OpenAI o3, so named to avoid copyright issues with the telephone company O2 and because CEO Sam Altman says the company “has a tradition of being truly bad at names,” consists of two models, o3-mini and o3. Altman announced the o3 series in OpenAI’s final day of “12 Days of OpenAI” livestreams today, and said they would be initially released to third-party researchers for safety testing.
“We view this as the beginning of the next phase of AI, where you can use these models to do increasingly complex tasks that require a lot of reasoning,” Altman said. “For the last day of this event we thought it would be fun to go from one frontier model to the next frontier model.”
Altman said during the live stream the company plans to release o3-mini by the end of January and o3 “shortly after that.”
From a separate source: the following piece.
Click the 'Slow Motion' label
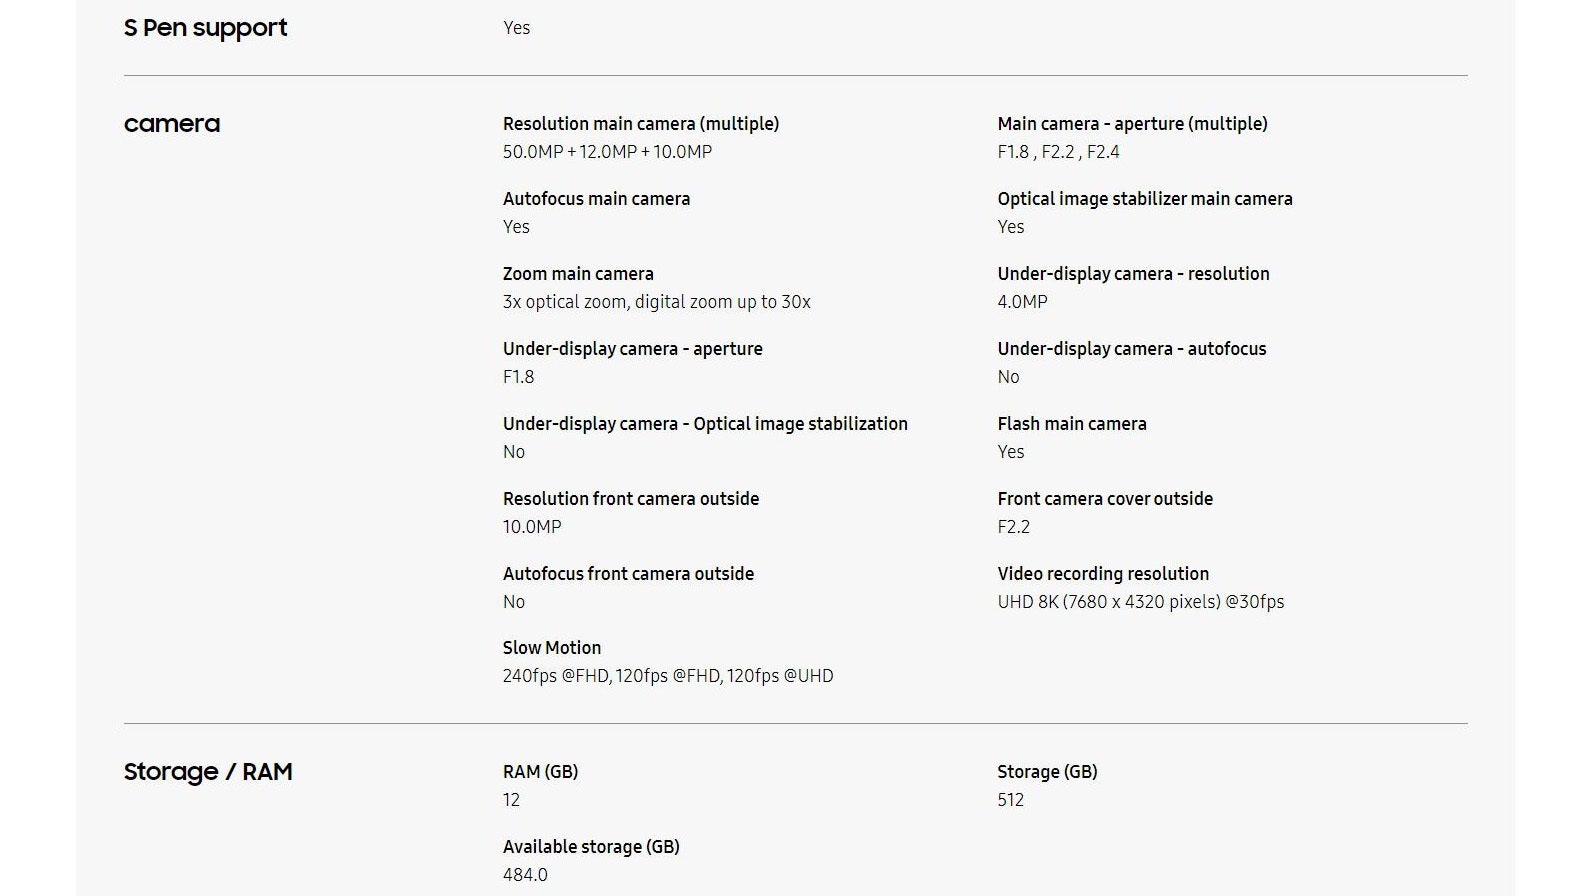Screen dimensions: 1593x896 (x=551, y=648)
Altman also said the o3 model was “incredible at coding” and the benchmarks shared by OpenAI support it, exceeding even o1’s performance on programming tasks.
• Exceptional Coding Performance: o3 surpasses o1 by 22.8 percentage points on SWE-Bench Verified and achieves a Codeforces rating of 2727, outperforming OpenAI’s Chief Scientist’s score of 2665.
• Math and Science Mastery: o3 scores 96.7% on the AIME 2024 exam, missing only one question, and achieves 87.7% on GPQA Diamond, far exceeding human expert performance.
• Frontier Benchmarks: The model sets new records on challenging tests like EpochAI’s Frontier Math, solving 25.2% of problems where no other model exceeds 2%. On the ARC-AGI test, o3 triples o1’s score and surpasses 85% (as verified live by the ARC Prize team), representing a milestone in conceptual reasoning.
Deliberative alignment
Alongside these advancements, OpenAI reinforced its commitment to safety and alignment.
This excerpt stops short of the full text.